An abbreviated listing of the prodigious number of American billionaires includes Elon Musk, 342 billion, Mark Zuckerberg, 216 billion, Jeff Bezos, 215 billion, and Larry Ellison, 192 billion. The inscrutable question posed by this writing relates to the source of their systemic impetus to acquire yet additional wealth; i.e., why these enormously monetarily successful individuals appear to eternally evince an often competitive desire to augment their pragmatically unneeded and surplus wealth.
Observably, when growing up, the noun/adjective “billionaire” did not appear as a reference or designation of business magnates as Ford, Rockefeller, Carnegie, and others.
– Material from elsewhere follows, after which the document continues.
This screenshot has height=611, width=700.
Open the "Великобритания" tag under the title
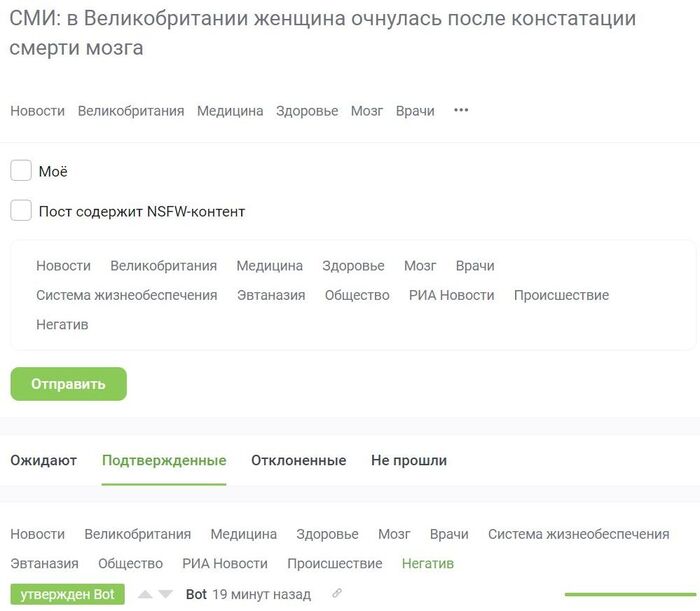(131, 111)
In fact, we cannot recall any employment of the designation “billionaire.” By contrast, in today’s media, the appellation is as common as the copious articulation of the written expressions of terms like “tax inequity” and “political influence.”
Our thematic question, irrespective of temporal designation, concerns the bizarre motivation of such extraordinarily wealthy individuals to garner yet more unneeded wealth, often in competition with other similarly inclined, super-rich personalities.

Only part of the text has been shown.